Records below:

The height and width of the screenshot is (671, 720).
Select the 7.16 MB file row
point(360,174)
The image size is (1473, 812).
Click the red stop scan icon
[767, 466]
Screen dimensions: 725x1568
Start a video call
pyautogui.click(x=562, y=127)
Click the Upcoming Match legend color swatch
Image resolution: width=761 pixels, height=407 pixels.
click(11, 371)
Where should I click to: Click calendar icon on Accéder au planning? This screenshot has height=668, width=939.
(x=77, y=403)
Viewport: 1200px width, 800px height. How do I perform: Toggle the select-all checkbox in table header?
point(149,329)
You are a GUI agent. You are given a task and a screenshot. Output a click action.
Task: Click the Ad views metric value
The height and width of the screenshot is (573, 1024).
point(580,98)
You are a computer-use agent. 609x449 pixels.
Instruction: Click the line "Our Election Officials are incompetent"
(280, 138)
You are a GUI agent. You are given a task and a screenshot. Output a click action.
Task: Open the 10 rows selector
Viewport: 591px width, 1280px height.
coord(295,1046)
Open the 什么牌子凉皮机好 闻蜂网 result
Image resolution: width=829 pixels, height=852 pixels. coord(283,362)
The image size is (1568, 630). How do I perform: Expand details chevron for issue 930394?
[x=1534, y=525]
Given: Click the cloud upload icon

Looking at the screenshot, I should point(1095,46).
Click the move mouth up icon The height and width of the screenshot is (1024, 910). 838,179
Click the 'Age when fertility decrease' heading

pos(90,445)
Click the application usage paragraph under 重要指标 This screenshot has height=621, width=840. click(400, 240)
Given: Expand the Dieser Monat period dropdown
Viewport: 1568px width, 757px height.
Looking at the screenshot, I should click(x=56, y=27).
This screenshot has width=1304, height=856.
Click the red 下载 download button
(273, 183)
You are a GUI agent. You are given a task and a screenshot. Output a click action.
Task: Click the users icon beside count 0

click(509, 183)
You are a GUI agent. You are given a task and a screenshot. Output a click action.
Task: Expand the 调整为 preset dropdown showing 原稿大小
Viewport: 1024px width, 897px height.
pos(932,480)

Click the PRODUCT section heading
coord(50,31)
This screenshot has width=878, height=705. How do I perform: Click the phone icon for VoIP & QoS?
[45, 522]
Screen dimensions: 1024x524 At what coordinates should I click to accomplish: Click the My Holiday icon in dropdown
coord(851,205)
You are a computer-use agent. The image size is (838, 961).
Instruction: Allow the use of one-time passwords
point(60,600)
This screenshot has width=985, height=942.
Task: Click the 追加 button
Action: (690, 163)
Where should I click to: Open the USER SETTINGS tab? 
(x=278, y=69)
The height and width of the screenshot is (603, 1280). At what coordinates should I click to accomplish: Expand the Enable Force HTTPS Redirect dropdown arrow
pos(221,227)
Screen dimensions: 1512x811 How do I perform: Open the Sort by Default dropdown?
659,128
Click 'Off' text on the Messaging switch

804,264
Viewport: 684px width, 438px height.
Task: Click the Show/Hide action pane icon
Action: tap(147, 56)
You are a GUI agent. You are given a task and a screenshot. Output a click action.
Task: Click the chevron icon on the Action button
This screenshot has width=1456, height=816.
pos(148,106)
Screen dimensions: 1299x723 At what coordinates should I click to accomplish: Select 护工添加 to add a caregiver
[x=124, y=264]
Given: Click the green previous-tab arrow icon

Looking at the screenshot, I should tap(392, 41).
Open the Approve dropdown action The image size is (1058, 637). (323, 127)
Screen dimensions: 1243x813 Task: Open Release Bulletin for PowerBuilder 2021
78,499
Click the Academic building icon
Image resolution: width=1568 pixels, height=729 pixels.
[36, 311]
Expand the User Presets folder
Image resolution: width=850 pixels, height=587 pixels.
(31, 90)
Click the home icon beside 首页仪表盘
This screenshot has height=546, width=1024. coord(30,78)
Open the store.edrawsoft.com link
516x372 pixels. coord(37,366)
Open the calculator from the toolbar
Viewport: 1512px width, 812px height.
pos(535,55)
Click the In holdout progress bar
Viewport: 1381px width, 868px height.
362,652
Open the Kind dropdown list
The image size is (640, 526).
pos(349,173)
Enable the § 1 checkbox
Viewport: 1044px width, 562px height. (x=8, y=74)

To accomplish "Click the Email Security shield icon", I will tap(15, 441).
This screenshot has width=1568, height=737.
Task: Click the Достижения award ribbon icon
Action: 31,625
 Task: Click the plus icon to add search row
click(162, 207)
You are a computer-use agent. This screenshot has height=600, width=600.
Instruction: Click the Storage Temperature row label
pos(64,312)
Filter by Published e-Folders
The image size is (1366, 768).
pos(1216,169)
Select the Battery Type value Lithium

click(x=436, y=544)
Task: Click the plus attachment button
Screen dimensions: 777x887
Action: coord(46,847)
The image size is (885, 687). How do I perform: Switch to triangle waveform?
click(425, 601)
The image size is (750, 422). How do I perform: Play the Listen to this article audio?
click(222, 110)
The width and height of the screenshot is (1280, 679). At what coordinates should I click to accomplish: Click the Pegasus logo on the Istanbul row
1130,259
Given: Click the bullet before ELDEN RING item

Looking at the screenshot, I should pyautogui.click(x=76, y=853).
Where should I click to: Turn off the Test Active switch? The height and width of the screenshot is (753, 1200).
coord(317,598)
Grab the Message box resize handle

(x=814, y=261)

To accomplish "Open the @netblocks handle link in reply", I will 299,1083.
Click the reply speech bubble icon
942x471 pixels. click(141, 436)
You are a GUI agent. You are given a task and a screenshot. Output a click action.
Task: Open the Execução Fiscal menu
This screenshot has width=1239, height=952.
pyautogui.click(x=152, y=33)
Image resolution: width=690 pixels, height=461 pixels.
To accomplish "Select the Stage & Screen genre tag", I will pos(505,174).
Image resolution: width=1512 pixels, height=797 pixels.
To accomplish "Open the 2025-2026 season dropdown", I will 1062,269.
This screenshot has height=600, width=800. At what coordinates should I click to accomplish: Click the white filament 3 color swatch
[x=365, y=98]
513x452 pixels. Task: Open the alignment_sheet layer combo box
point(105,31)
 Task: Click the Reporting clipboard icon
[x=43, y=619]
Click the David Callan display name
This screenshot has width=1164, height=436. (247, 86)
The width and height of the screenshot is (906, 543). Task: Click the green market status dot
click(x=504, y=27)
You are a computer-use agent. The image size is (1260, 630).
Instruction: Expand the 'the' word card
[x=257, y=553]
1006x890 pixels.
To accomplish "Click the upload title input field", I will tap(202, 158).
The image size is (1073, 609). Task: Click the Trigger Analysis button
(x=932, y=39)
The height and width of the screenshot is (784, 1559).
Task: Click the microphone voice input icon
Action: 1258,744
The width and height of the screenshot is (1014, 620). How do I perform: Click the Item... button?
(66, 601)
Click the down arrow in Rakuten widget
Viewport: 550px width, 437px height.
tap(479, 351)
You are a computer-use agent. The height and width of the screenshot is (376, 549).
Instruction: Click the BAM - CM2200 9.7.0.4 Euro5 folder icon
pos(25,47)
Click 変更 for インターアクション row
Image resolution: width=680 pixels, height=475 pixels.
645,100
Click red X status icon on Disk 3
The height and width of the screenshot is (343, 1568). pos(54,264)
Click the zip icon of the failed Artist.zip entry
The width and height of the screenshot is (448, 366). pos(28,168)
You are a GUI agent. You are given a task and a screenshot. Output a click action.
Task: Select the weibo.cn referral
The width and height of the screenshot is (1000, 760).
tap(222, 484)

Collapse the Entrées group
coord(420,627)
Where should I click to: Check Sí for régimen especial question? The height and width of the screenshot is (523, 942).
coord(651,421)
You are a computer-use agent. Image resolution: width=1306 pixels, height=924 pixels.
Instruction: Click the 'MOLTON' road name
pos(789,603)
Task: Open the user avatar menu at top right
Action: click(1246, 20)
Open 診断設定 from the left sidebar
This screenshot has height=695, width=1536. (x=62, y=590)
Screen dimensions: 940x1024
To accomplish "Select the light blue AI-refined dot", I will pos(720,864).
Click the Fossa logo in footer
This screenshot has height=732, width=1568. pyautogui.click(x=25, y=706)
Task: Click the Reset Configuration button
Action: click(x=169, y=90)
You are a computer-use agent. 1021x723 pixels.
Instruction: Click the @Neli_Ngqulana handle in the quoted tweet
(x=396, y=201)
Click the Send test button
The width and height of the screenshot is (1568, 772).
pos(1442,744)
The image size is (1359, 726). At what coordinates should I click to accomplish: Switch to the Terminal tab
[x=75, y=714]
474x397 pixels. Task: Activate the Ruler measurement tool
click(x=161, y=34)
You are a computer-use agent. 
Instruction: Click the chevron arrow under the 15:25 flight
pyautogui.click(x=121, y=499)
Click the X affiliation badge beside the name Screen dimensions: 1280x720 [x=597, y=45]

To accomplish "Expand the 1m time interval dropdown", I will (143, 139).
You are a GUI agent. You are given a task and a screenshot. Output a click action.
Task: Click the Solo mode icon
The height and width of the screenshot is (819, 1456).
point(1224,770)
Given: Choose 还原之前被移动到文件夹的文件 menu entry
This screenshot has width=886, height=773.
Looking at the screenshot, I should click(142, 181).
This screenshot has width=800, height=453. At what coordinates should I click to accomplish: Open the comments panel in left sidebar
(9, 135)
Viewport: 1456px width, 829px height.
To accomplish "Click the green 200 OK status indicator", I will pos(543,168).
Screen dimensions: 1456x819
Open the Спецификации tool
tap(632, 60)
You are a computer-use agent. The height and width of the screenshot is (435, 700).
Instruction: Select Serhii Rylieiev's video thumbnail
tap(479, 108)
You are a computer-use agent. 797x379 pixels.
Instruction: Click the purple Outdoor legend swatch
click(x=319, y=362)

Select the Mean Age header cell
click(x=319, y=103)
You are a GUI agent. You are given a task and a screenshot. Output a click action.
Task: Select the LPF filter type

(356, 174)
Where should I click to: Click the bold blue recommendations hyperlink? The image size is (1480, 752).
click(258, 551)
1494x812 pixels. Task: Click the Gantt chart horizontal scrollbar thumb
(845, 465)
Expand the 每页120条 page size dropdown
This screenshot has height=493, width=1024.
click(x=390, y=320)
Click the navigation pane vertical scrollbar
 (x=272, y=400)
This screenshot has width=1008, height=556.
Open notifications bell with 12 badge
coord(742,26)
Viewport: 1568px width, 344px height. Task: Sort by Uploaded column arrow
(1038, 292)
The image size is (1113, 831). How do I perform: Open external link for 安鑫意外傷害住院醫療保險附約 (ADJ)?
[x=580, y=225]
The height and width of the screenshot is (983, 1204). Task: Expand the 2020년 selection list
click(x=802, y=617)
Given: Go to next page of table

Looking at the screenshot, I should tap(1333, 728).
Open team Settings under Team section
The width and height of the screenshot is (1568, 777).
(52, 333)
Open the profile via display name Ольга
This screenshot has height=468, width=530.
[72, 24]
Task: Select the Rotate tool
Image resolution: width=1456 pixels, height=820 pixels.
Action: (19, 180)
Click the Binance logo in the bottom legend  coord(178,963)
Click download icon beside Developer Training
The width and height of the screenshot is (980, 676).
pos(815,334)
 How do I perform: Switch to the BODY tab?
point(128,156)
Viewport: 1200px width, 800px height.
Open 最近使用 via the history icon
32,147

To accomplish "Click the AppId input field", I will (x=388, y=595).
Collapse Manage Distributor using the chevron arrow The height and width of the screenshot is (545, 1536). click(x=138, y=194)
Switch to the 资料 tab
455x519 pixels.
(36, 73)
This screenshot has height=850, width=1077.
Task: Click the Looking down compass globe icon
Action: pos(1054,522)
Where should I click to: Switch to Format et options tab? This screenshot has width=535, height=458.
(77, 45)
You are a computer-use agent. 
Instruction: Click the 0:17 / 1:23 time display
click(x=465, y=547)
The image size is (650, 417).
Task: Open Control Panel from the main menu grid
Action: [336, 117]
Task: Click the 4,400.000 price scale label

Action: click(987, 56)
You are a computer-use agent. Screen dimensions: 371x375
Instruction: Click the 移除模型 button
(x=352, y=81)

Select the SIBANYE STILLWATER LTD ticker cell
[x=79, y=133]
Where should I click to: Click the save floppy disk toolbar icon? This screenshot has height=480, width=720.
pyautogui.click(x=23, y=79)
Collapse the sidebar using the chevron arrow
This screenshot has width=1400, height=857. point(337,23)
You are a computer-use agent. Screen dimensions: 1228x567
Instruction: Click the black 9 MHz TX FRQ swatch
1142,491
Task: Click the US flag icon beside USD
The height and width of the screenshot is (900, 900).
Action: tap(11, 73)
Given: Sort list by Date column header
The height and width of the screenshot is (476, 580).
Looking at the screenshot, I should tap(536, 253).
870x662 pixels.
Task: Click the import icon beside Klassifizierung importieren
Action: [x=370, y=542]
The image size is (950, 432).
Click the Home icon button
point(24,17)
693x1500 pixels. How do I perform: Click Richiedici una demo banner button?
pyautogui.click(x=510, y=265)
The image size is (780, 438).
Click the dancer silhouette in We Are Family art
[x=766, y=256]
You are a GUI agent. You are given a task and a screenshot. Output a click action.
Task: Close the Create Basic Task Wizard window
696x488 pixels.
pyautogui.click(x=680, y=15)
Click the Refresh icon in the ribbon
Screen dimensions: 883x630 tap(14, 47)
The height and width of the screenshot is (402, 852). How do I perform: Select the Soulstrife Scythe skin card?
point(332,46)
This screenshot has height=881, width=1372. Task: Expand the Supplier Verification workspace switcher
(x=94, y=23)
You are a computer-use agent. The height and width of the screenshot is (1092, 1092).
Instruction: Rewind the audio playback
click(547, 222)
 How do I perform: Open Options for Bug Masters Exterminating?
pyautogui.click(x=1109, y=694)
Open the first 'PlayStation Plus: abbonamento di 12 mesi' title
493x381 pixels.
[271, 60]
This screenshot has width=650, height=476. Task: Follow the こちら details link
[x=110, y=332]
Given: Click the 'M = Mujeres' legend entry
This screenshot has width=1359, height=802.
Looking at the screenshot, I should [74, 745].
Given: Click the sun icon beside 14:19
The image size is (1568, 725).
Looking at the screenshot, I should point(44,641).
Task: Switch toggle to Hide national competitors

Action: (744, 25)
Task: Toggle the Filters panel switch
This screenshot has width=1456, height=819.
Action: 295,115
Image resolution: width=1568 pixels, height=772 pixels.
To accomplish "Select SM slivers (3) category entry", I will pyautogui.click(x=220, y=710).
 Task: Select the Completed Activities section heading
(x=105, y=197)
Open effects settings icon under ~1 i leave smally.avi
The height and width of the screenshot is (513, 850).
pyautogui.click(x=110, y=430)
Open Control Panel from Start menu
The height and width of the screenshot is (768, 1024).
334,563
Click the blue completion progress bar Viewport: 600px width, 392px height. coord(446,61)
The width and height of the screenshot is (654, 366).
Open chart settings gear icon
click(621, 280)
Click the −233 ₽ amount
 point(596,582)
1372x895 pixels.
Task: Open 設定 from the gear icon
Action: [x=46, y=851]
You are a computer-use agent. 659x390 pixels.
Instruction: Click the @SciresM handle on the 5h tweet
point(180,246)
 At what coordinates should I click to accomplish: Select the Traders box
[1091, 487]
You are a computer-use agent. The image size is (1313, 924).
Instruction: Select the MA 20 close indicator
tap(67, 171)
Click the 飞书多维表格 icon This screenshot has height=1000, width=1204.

End of Records.

_What to produce:_ Every line of the material that holds the word "field" must be found and copied.

_Task solution:_
To accomplish "Click the upload title input field", I will tap(202, 158).
To accomplish "Click the AppId input field", I will (x=388, y=595).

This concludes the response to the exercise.